The constructive procedure is presented in Algorithm 1 and is a variation of Prim’s algorithm for minimum weight spanning trees; see [43]. It requires sets \({\mathcal {I}}_+\) and \({\mathcal {I}}_-\), a coefficient vector \(\delta \in D_{1}\), and the matrix \(C=[c_{ij}]\) where \(c_{ij}=\log (w_{ij})\). Define \(s_{ji}=s_{ij}=c_{ij}-\delta _j+\delta _i\) for \(i\in {\mathcal {I}}_+\) and \(j\in {\mathcal {I}}_-\). Since \(\delta \in D_{1}\), \(s_{ji}=s_{ij} \ge 0\). If \(\text {key}^*\) is the key on termination then \(\delta +\text {key}^*\) gives the coefficient vector of the desired facet-defining inequality. We refer to “Appendix” for more detail.

figure a

Theorem 4

From any valid inequality of \(\mathop {\mathrm{cl}}\mathop {\mathrm{conv}}(Q^0)\), Algorithm 1 constructs a facet-defining inequality in time \(O(e+n\log n)\), where e and n are the number of edges and nodes of \(G({\mathcal {I}}_+,{\mathcal {I}}_-)\), respectively. Further, the facet obtained contains the face defined by the initial inequality. \(\square \)

8 Conclusion

Considerable attention has been paid to optimization problems with cardinality constraints. Given an LP relaxation and a basic solution that does not satisfy the cardinality requirement, we derive violated valid inequalities, which are facet-defining for a disjunctive relaxation of the problem. Separation is carried out by solving a network-flow problem in the original problem space instead of a higher-dimensional cut-generation LP. We show that facet-defining inequalities can be associated with label-connected feasible spanning trees of a suitably defined bipartite graph and, consequently, derive various insights into their structure and validity. Using these insights, we modify the recently proposed E&R procedure, which generates cuts for complementarity problems, to the more general setting involving cardinality constraints.
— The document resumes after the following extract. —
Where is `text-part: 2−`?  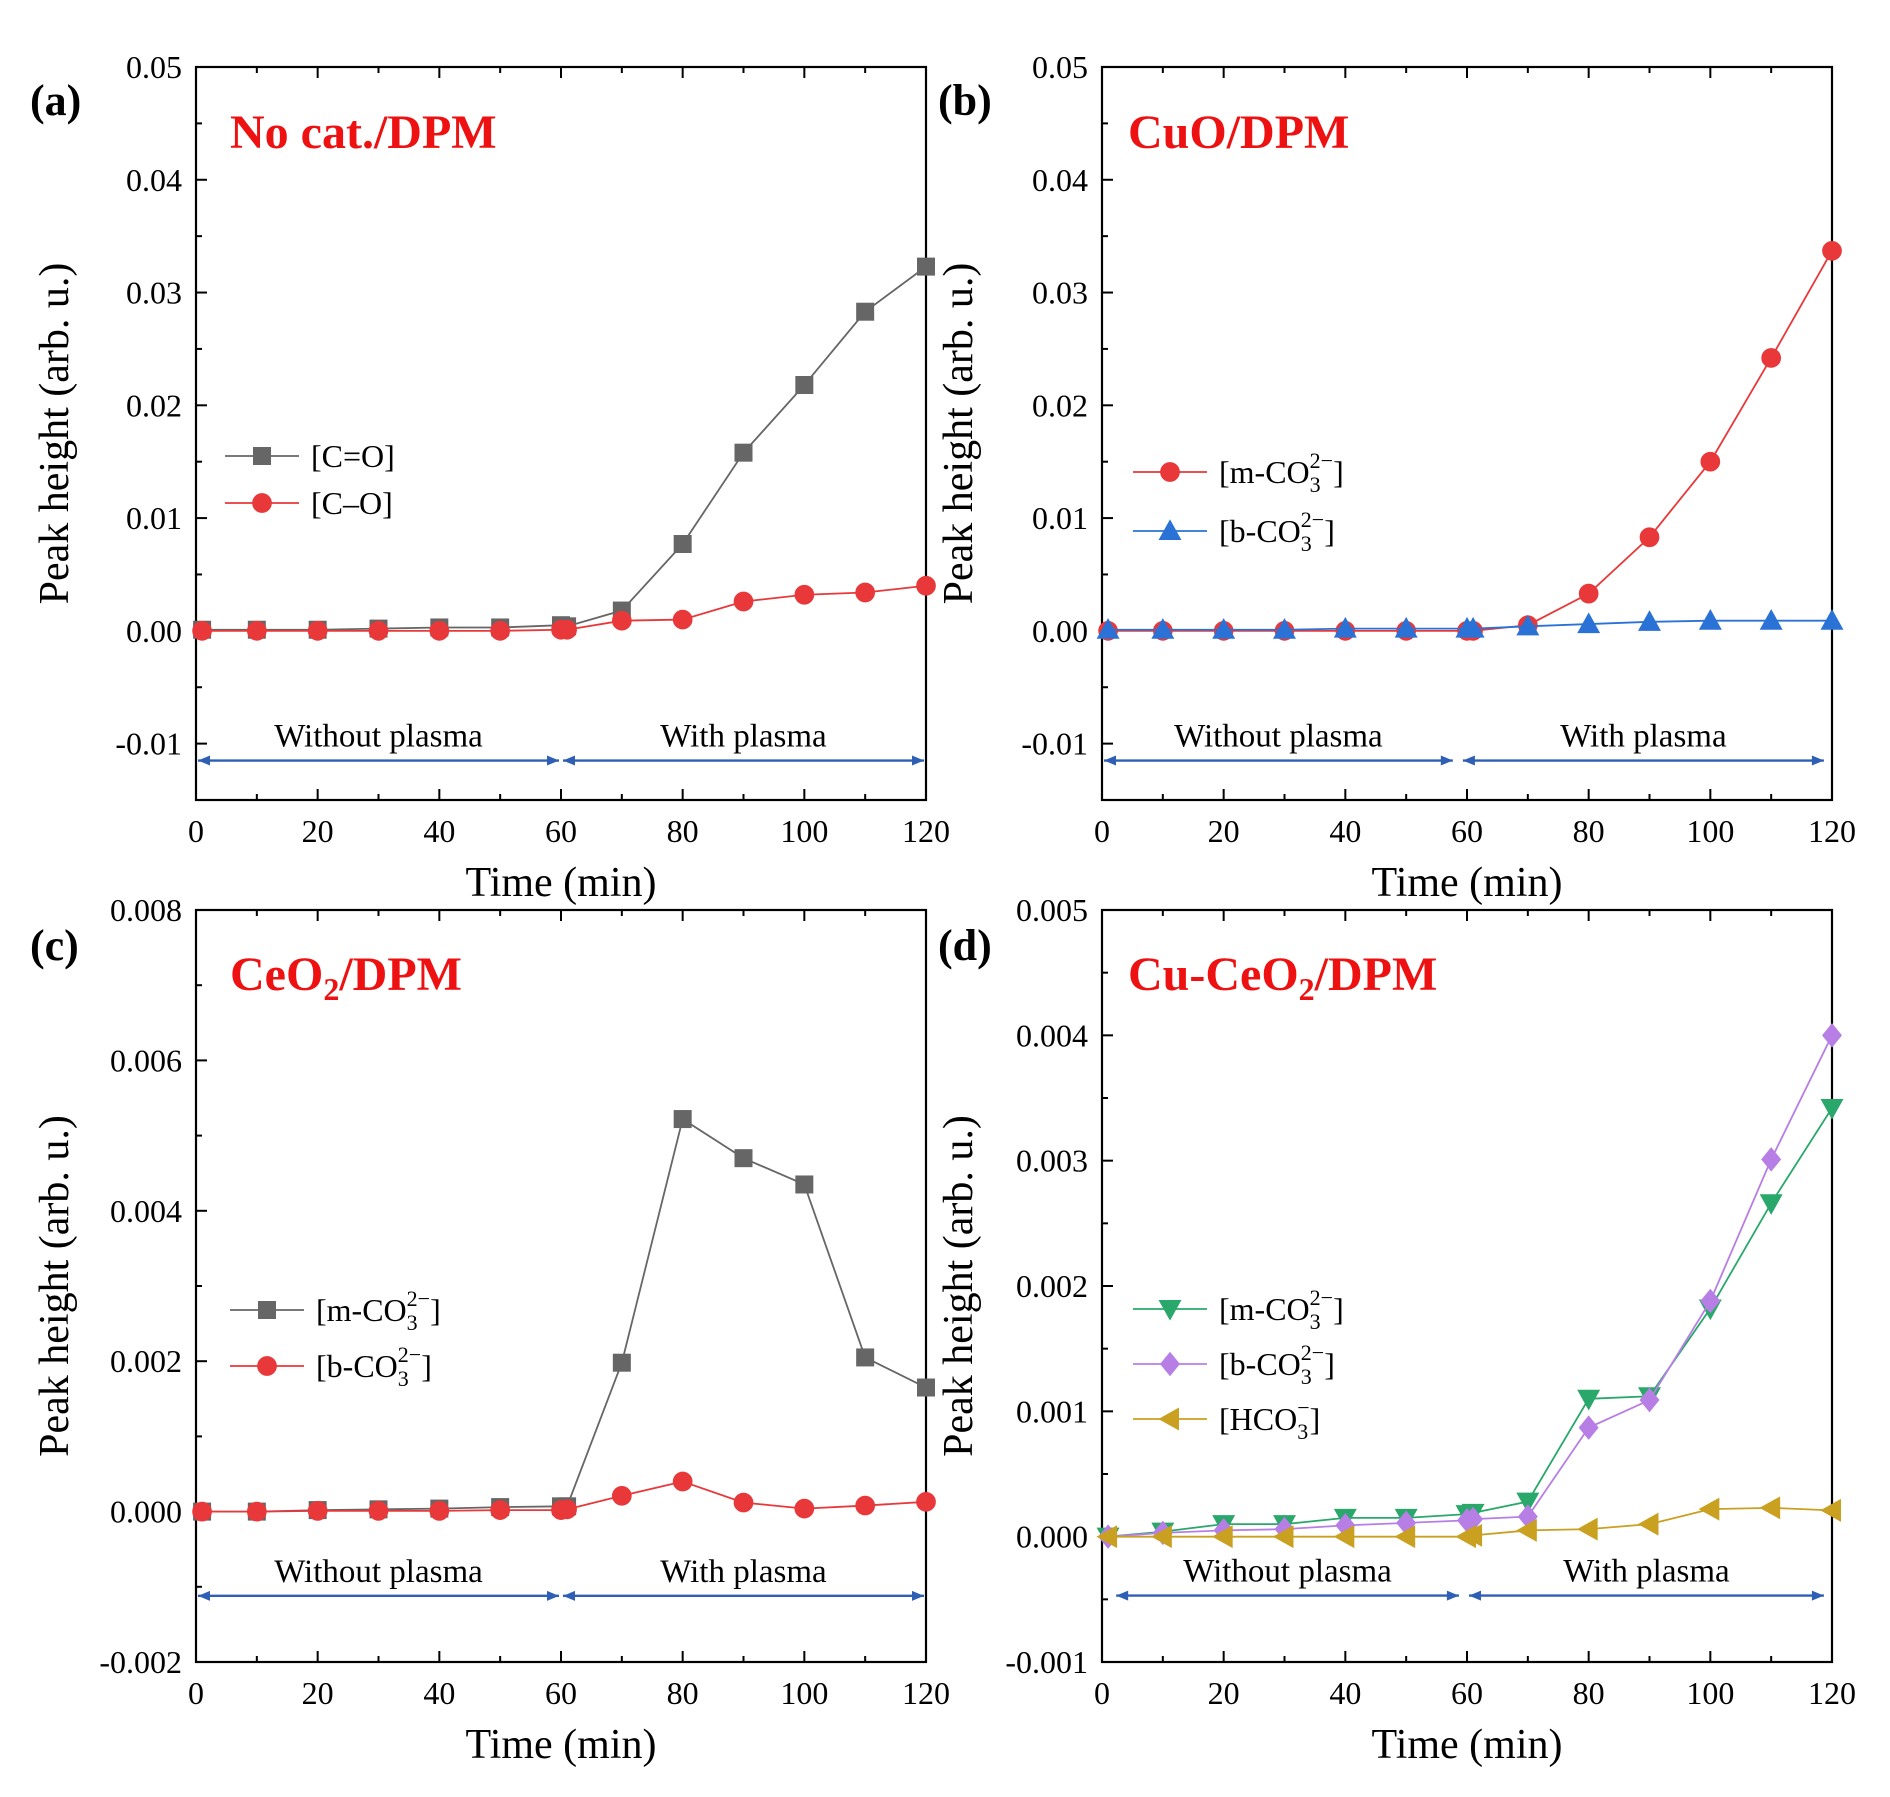 text-part: 2− is located at coordinates (1322, 460). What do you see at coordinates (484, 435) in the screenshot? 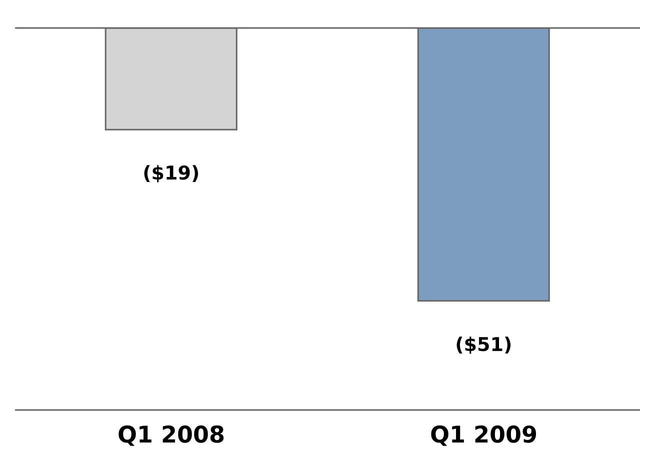
I see `x-tick-label: Q1 2009` at bounding box center [484, 435].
Our analysis reveals conditions under which the c-max cut, a cut widely used in the complementarity literature, is not facet-defining and can be improved using a simple procedure. More generally, we develop a fast separation procedure that tightens valid inequalities into facet-defining inequalities for our relaxation using a Prim-type combinatorial algorithm.